Back on January 9th, a group of Pekin,Illinois,bikers were riding west on I-74 when they saw a girl about to jump off the Murray Baker Bridge .

 

So they stopped. George, their leader, a big burly man of 53, gets off his Harley, walks through a group of gawkers, past the State Trooper who was trying to talk her down off the railing, and says, "Hey Baby.....whatcha doin' up there on that railin'?" She says tearfully, "I'm going to commit suicide!!"

 

While he didn't want to appear "sensitive," George also didn't want to miss this "be-a-legend" opportunity either so he asked ..."Well, before you jump, Honey-Babe...why don't you give ole George here your best last kiss?"

 

So, with no hesitation at all, she leaned back over the railing and did just that ... and it was a long, deep, lingering kiss followed immediately by another even better one.

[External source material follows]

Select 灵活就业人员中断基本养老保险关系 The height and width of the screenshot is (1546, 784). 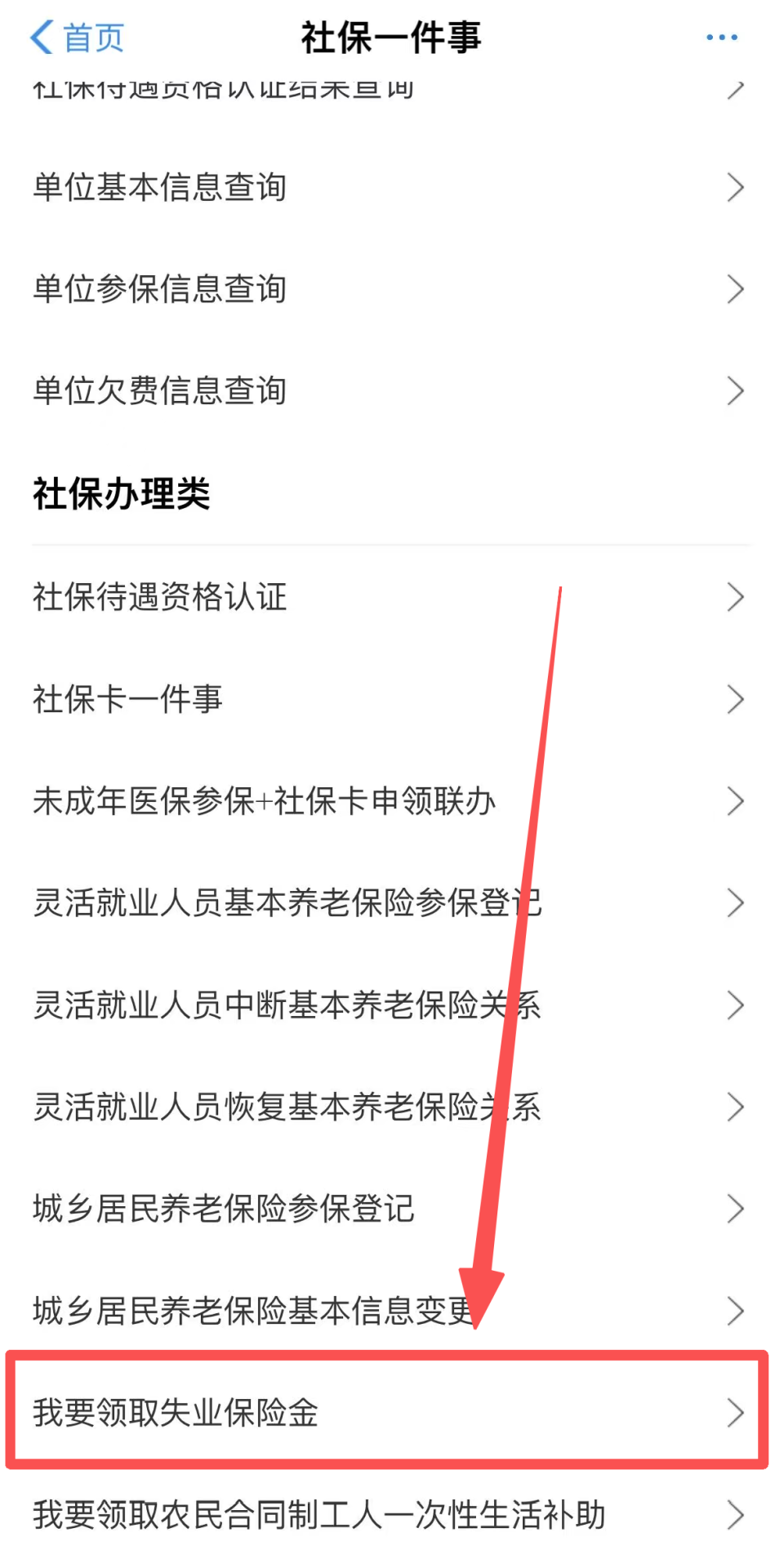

After they breathlessly finished, George gets a big thumbs-up approval from his biker-buddies, the onlookers, and even the State Trooper, and then says, "Wow! That was the best kiss I have ever had, Honey! That's a real talent you're wasting, Sugar Shorts. You could be famous if you rode with me. Why are you committing suicide?"

 

"My parents don't like me dressing up like a girl."

 

It's still unclear whether he jumped or was pushed.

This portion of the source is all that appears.